Steve Leifman, associate administrative judge of the Miami-Dade County Criminal Division, said for every dollar invested in drug courts, there is a 221 percent return.
“People’s first thought is: ‘Well, what are you talking about? You’re going to coerce people into drug treatment? People don’t do well with drug treatment unless they come to it on their own, unless they hit their bottom, unless they’re ready,’” Will said.
“Hogwash! Hogwash! It works three or four times better than voluntary treatment. Coerced treatment has gone off the charts for us, as far as success goes,” Will said.
“Drug court — for those of you who haven’t seen one up close and personal — it is our primary problem-solving court. It’s judge-directed. The judge is always going to make the decision, but we sit down with a team of all of these people: state attorneys, public defenders, correction officers, and treatment professionals. And we make decisions on a weekly basis on the treatment plan for the people who are going to be in our program.
“We take what we call high-risk, high-needs people. We’re not looking for weekend pot smokers. We are looking for people who have serious mental health and substance abuse issues, very often at the same time.
“We identify these people with a screening device. We take them from our regular felony dockets and we put them into this judge-supervised team, with our professionals.
“We unbelievably scrutinize these people daily. We treat them almost constantly with one-on-one counseling sessions, in group sessions. They attend AA and NA meetings. They see the judge frequently in early phases, once a week. In later phases, once every three weeks. They are monitored with urinalysis to make sure they are not cheating, which, by the way, is getting very difficult and very expensive to do because of the creativity of all of the people in the drug business these days.
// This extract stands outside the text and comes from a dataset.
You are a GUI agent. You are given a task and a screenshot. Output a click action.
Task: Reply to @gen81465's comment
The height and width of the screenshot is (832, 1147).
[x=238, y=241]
“They receive rapid and firm sanctions when they violate. Sometimes, their sanction will be a jail sentence. Sometimes, it will be something else.
“They are also given small rewards, because that is all part of the behavioral program that we are running.
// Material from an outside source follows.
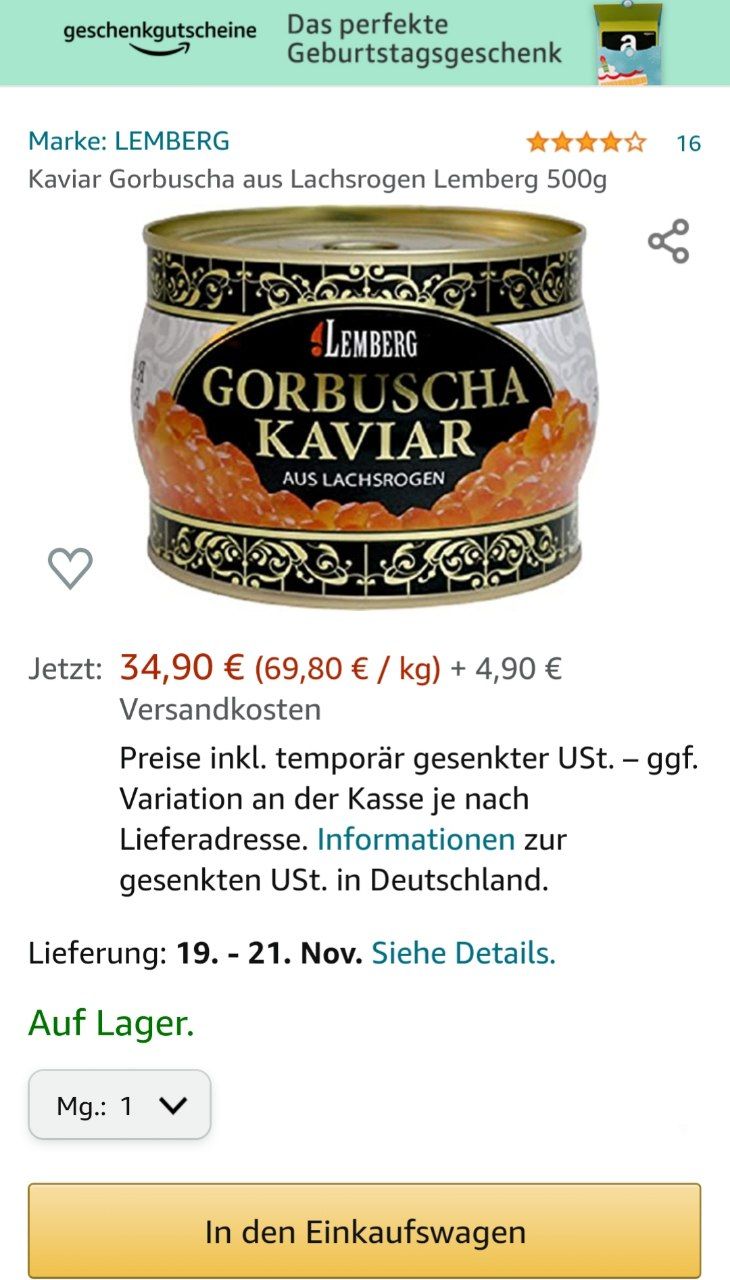The height and width of the screenshot is (1280, 730).
Task: Click the quantity dropdown chevron arrow
Action: click(x=173, y=1105)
“In my court, everybody works. Everybody works at ‘a job with a hat,’ we call it. Because there are so many people in our state who are working off the grid, particularly in the population that we’re talking about now. They haven’t worked in a job on the grid, where they have paid taxes and contributed anything to the rest of us for so long, that we compel that as a part of the drug court treatment as well, so that we can build some independence and some sustainability for the people who are with us.
“We follow evidence-based practices throughout. We get them from current research that goes faster than we can. We utilize national standards. We have something called the ‘10 Key Components’ that keep us on the same wavelength, so that we don’t have aberrant drug courts wandering off and being crazy.”
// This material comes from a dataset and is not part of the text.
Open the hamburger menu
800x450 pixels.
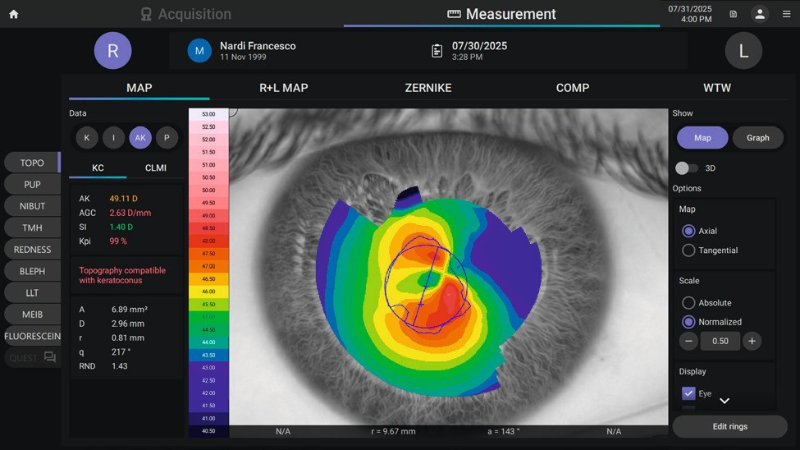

Another group of high-risk people headed for prison participated in an experiment called the Adult Post-Adjudicatory Drug Court Expansion Program that began as an eight-county pilot with federal dollars and then was funded by the Legislature for the 2013-14 fiscal year.
“The state for the first time said, ‘Let’s try this outside of the counties; let’s try it on a statewide basis, and see if we can save prison time for people who are hell-bent on prison.’ They were going to prison, end of discussion,” said Will, who provided statistics that 77 percent of Florida’s state prisoners identify with a substance-abuse problem, yet 86 percent of them leave prison without treatment.
A report from OPPAGA — the Florida Legislature’s Office of Program Policy Analysis & Government Accountability — is expected in January, he said, that examines the new program. Will said that report is expected to prove “you are getting twice the bang for half the bucks for the people who were going to go to state prison,” too.
“The question at the time was: ‘Can we replicate this on a statewide basis?’ And I think the answer is: Yes, we’re going to. We have eight counties in the program. It’s an experiment. There’s about 2,400 people admitted to the program, and it’s proceeding just as it was scheduled to.”